Infection and inflammation are crucial in the formation of CaOx stone. stones are always exists in the place where connecting the human body with the outside world including the urinary tract, digestive tract and oral cavity. For this reason, it is difficult to produce dense and solid encrustations in vitro77. In addition, some special cavities may also have stones if lead to the outside, such as renal caliceal diverticulum. One of the key points in distinguishing renal calyceal diverticulum from renal cyst is that there may be stones in the renal calyceal diverticulum, while the renal cyst does not78.

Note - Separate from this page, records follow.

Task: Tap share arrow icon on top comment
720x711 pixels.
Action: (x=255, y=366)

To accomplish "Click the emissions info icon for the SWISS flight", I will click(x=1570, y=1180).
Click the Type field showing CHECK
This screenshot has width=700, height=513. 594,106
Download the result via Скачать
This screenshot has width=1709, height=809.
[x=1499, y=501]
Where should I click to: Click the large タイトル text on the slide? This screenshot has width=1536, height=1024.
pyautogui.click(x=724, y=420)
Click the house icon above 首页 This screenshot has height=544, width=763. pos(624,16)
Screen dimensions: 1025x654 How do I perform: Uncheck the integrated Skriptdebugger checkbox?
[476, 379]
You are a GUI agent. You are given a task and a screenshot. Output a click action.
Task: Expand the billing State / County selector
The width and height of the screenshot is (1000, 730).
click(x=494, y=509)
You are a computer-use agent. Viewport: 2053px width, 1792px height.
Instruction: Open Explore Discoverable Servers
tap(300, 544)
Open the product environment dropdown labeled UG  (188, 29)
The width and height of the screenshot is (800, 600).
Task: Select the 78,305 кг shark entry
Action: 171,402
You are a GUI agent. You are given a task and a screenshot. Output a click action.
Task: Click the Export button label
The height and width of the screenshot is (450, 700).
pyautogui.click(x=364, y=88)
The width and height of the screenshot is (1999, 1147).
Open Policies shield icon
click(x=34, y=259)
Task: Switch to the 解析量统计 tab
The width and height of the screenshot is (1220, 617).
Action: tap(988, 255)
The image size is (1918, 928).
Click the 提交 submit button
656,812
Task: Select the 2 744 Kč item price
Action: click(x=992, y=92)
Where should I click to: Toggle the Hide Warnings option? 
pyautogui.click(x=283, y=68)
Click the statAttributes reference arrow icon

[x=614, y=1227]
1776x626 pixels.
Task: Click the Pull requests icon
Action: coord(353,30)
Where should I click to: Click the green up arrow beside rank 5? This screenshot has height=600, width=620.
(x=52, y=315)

Catalysis of DJ stent in encrustations formation
Our analysis result showed that infection stone and urease-producing bacteria before surgery were the risk factors for early encrustations, which indicated that the catalytic effect of DJ stent on the formation of stone may be related to bacteria and infection. Research have shown that bacteria can form biofilm on the surface of DJ stents, which in turn become a place for bacteria to hide and breed79,80. The DJ stent can also be used as a material for purulent floccules or crystal adhesion, and urine is drained through the stent, which reducing the probability of crystals being washed away. As a result, the formation of stones are accelerated and appear in the form of encrustation.
CaOx stones in other parts of the body
Interestingly, the crystals we collected from the broken toe joint of a gout patient were composed of sodium urate monohydrate, CaOx dihydrate, and MAP hexahydrate. Staphylococcus aureus, a urease producing bacterium, was found in pus on the surface of the wound. At the same time, we have collected samples of dental calculus form this patient for compositional analysis, and found that it also contains CaOx. It means that stones containing CaOx may be generated in any place that meets the conditions for CaOx stone formation.
Summary and reflection
The formation of stone is a continuous process, which has different manifestations in different periods. Infectious stone was seen in the acute and early stages, while CaOx stone were seen in the chronic and late stages. Therefore, urolithiasisis not just a stone, it should be defined as a disease caused by metabolic disorder and infection.
Historically, most staghorn stones are composed of infectious compositions. However, recent studies have shown that metabolic stones, such as CaOx stones, account for an increasing proportion of staghorn stones. There are no clear explanations for the shift in staghorn stone composition from infection to metabolic stones, and it has been hypothesized to be due to dietary and lifestyle changes accompanying improved living standard81,82. Now, based on the evidence of this study, we speculate that this may be due to the extensive use of antibiotics in recent years. After the infection is controlled, the disease course enters the later stage, and CaOx stones increase.
In general, human beings are fighting with nature all the time, and the urinary tract is one of the front lines of the campaign. CaOx stone, like a mess on the battlefield after the war, is the product of this battle.
The formation of stone is a huge and complex process, although the detailed mechanism remains to be explored, our hypothesis described the whole process of CaOx stone formation and provides direction for further research.